The distill-bert-for-seq2seq-asr from hfutami

distill-bert-for-seq2seq-asr's Introduction

Distilling the Knowledge of BERT for Sequence-to-Sequence ASR

Requirements

Python 3.7.4
Pytorch 1.3.0
subword-nmt https://github.com/rsennrich/subword-nmt
transformers https://github.com/huggingface/transformers

Data preparation

We used two corpus: the Corpus of Spontaneous Japanese (CSJ) and the Balanced Corpus of Contemporary Written Japanese (BCCWJ). CSJ is for training of ASR and BERT, and BCCWJ is for training of BERT.

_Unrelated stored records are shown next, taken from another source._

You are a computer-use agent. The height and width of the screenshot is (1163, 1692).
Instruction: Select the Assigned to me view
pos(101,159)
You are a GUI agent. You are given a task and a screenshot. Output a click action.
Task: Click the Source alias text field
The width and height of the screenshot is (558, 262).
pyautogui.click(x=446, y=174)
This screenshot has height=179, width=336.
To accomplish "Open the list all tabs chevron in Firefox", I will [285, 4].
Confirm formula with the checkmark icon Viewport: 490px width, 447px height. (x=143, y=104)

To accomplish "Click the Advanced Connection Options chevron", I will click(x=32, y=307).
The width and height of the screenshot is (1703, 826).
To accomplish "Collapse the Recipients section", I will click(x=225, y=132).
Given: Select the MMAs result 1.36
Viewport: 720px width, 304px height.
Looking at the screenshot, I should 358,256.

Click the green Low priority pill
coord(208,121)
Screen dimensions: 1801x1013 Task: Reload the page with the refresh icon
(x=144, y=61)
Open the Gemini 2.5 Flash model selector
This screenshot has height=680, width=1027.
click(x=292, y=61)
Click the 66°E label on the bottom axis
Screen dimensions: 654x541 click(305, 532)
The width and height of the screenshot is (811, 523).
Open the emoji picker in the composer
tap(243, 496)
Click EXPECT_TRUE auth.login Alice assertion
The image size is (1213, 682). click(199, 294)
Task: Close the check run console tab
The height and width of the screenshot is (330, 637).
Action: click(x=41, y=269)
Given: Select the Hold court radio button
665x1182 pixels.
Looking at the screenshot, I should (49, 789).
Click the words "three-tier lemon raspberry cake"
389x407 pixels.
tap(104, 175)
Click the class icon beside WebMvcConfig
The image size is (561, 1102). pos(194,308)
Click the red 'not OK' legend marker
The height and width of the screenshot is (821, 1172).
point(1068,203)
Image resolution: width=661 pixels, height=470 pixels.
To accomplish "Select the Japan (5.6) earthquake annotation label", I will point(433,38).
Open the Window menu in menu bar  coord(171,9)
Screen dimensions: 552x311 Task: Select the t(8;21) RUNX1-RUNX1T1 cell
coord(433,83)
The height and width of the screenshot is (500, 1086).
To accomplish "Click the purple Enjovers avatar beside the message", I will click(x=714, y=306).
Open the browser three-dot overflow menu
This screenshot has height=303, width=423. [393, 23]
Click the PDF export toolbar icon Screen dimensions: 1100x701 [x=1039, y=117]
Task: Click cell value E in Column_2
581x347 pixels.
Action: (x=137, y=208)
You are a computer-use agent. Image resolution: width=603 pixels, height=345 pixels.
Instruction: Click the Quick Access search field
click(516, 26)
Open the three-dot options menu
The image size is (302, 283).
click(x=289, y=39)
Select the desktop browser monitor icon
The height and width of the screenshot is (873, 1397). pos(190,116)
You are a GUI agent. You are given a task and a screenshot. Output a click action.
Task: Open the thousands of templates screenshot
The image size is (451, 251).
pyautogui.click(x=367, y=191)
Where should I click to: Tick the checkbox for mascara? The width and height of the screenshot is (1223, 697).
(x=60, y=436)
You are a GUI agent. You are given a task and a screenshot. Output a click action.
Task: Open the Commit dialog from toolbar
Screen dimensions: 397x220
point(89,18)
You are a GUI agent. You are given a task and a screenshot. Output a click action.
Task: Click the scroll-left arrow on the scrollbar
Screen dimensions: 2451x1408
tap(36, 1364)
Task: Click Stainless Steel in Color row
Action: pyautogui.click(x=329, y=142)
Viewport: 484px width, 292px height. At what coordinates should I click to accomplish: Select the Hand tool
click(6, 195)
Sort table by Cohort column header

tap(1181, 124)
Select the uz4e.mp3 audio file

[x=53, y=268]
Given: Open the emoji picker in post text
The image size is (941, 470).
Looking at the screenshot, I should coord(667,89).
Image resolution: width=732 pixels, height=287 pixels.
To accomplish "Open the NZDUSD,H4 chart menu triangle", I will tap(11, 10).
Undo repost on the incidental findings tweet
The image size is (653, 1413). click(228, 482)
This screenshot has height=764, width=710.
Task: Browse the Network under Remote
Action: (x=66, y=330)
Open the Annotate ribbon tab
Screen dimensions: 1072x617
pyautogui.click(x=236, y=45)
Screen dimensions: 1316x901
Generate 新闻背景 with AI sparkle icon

Prepare CSJ-APS and CSJ-SPS data in the same format as ./data/csj/csj.example. They should be put as ./data/csj/csj.aps and ./data/csj/csj.sps.
Prepare BCCWJ-LB and BCCWJ-PB data in the same format as ./data/bccwj/bccwj.example. They should be put as ./data/csj/bccwj.lb and ./data/csj/bccwj.pb.
run ./prep-bccwj.sh (cd: ./prep)
run ./prep-csj.sh (cd: ./prep)

Pre-train BERT

We trained BERT on BCCWJ-LB and BCCWJ-PB first, then on the transcriptions of CSJ-APS and CSJ-SPS. We used TITAN X (12GB) 3 GPUs for pre-training (about 4 days).

(cd: ./bert)
python train.py -conf bert-bccwj.config
python train.py -conf bert-csj.config

Soft label preparation

(cd: ./bert)
python prep_soft_labels.py -conf bert-csj.config -model checkpoints/bert.csj.network.epoch50 -ctx utt
python prep_soft_labels.py -conf bert-csj.config -model checkpoints/bert.csj.network.epoch50 -ctx full

Train seq2seq ASR

baseline seq2seq ASR

(cd: ./asr)
python train.py -conf base.config

seq2seq ASR with soft labels from BERT (utterance-level)

(cd: ./asr)
python train.py -conf bert-utt.config

seq2seq ASR with soft labels from BERT (full-length)

(cd: ./asr)
python train.py -conf bert-full.config

Test ASR

Prepare test data in the same format as ./data/csj/csj.eval1.example and be put as ./data/csj/csj.eval1

(cd: ./asr)
python test.py -conf {base.config or bert-utt.config or bert-full.config} \
-model checkpoints/{base, distill.bert.utt, distill.bert.full}.network.epoch{}